» **What is required**
Copy out every line of the listing below word for word, leaving out the pictures.

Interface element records
+++

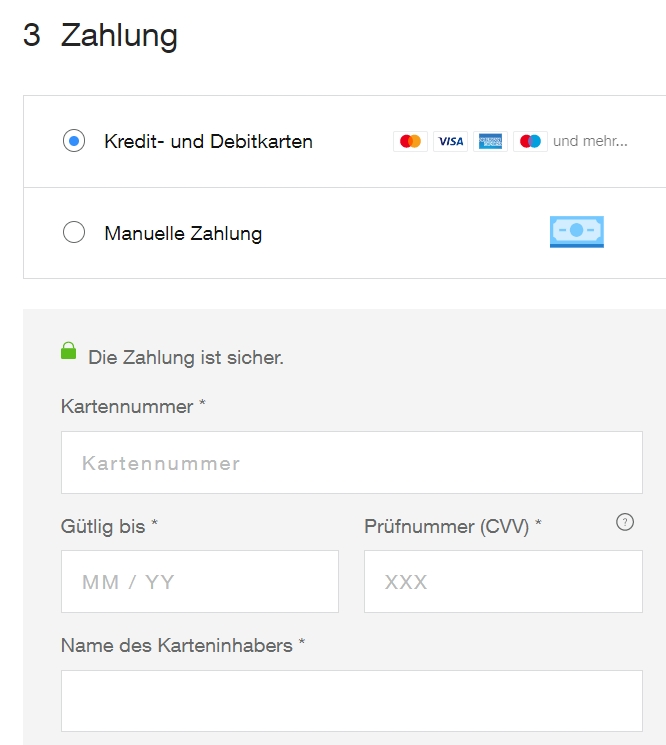
Task: Focus the Kartennummer input field
Action: point(352,462)
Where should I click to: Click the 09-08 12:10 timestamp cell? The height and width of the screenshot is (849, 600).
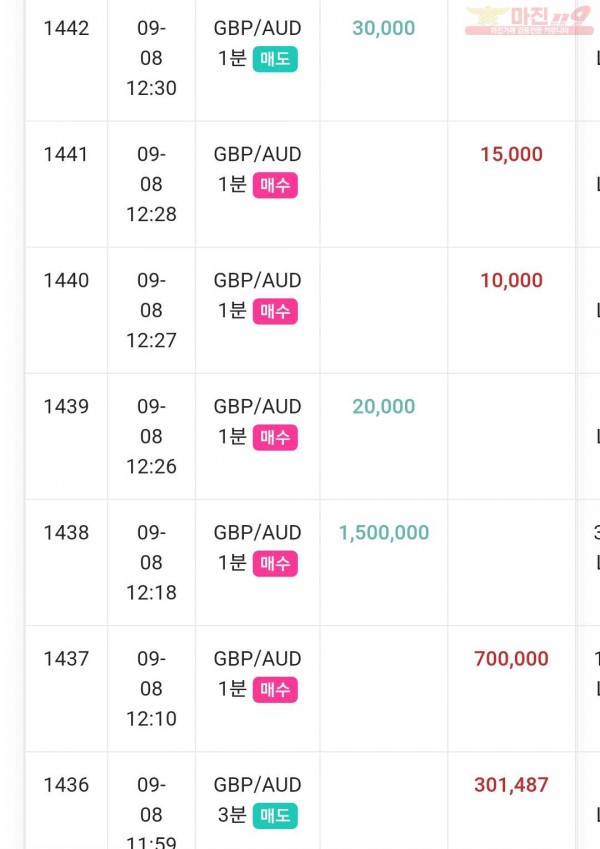152,689
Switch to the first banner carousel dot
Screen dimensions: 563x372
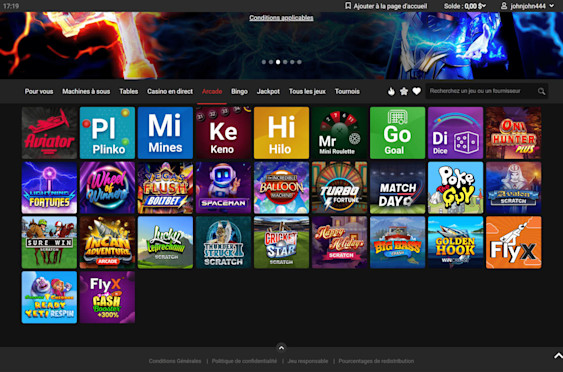click(x=264, y=62)
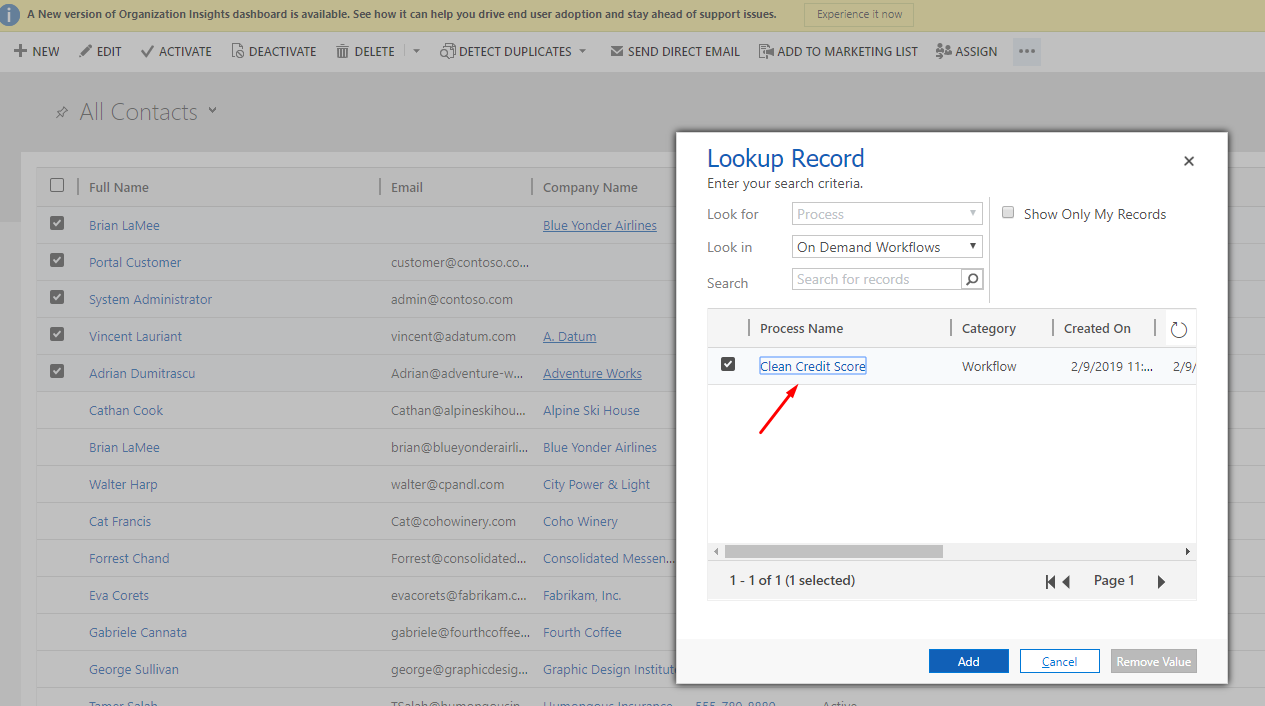Viewport: 1265px width, 706px height.
Task: Click the info icon in notification bar
Action: point(9,14)
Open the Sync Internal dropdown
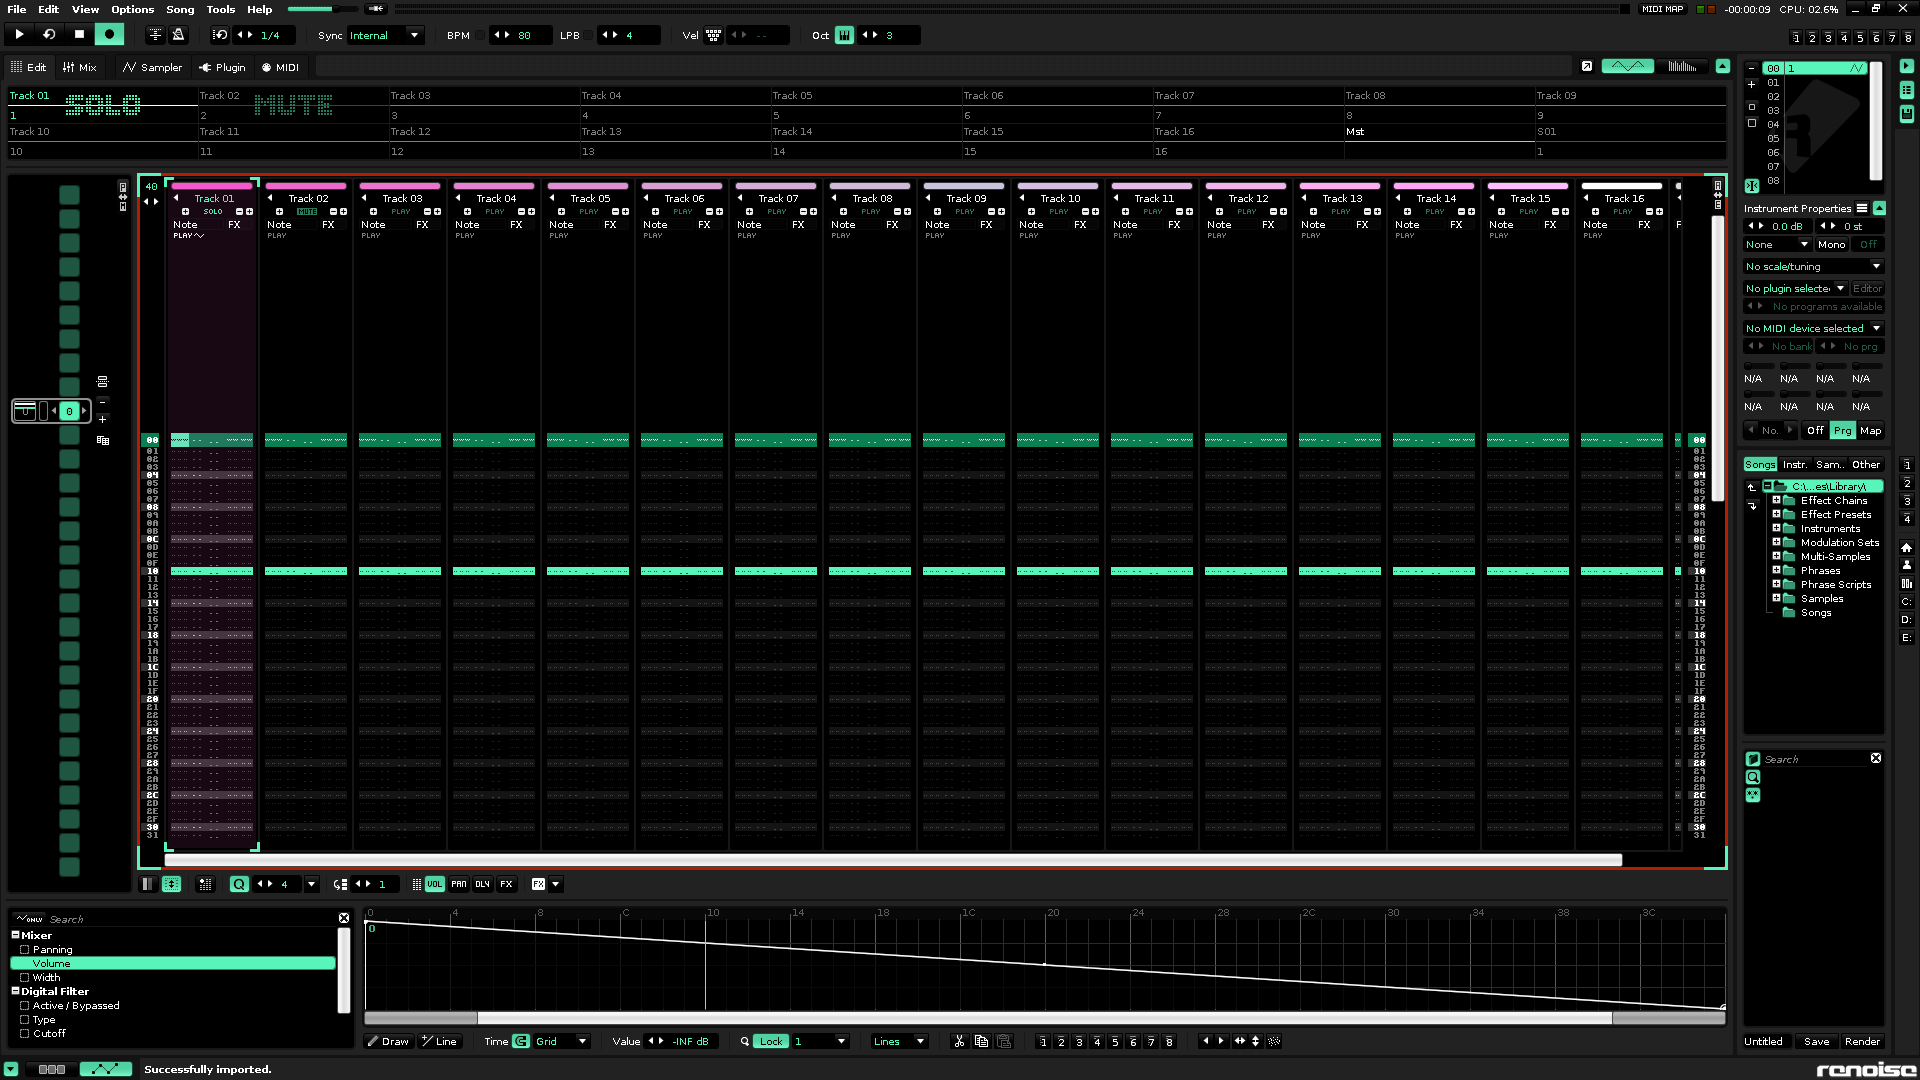 click(385, 35)
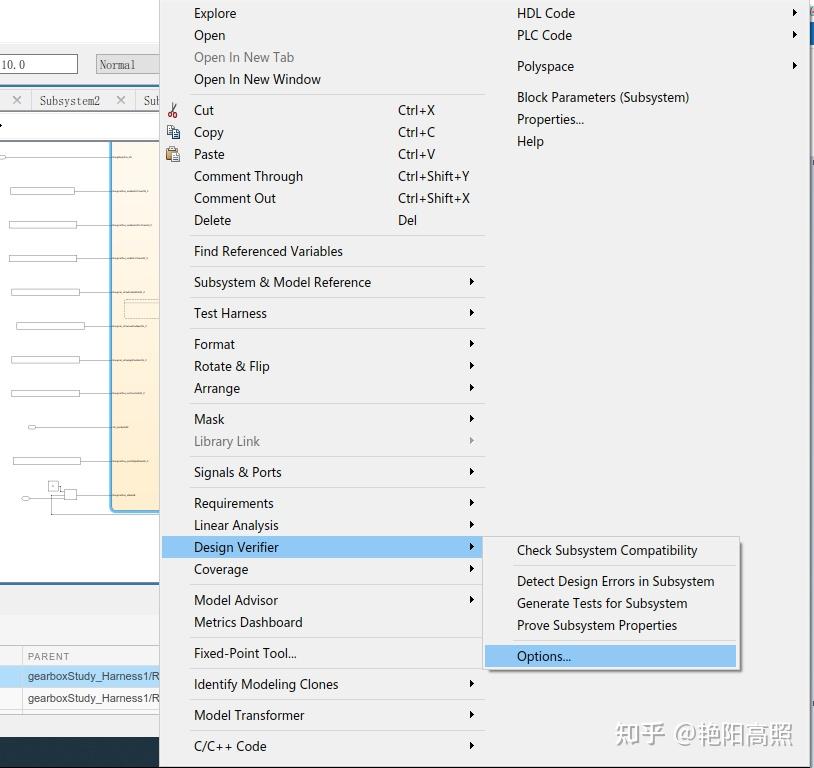Image resolution: width=814 pixels, height=768 pixels.
Task: Click the stop time field showing 10.0
Action: [38, 63]
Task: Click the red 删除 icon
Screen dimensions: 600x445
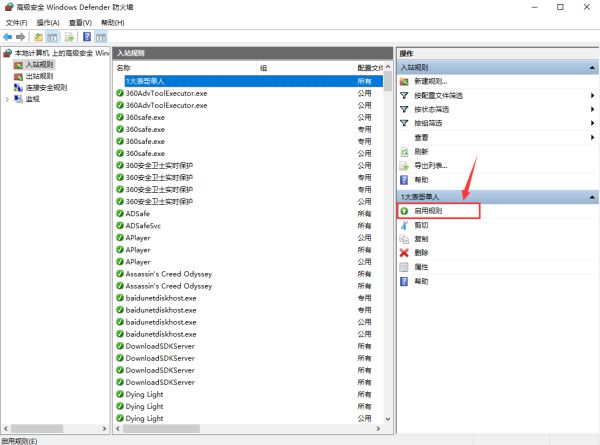Action: coord(404,253)
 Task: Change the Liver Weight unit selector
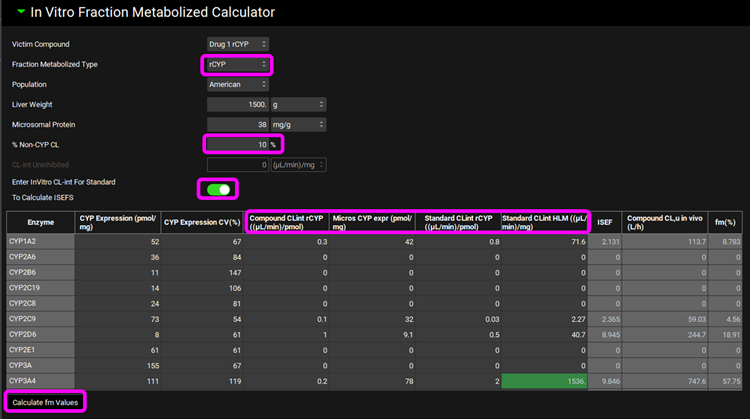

+++

» **Written response**
Task: Focus the Kartennummer input field
Action: point(352,462)
Where should I click to: Click the 09-08 12:10 timestamp cell? The height and width of the screenshot is (849, 600).
152,689
Switch to the first banner carousel dot
Screen dimensions: 563x372
click(x=264, y=62)
Viewport: 1265px width, 706px height.
Task: Click the info icon in notification bar
Action: point(9,14)
Open the Sync Internal dropdown
 click(385, 35)
Image resolution: width=814 pixels, height=768 pixels.
Task: Click the stop time field showing 10.0
Action: [38, 63]
Task: Click the red 删除 icon
Screen dimensions: 600x445
Action: coord(404,253)
 Task: Change the Liver Weight unit selector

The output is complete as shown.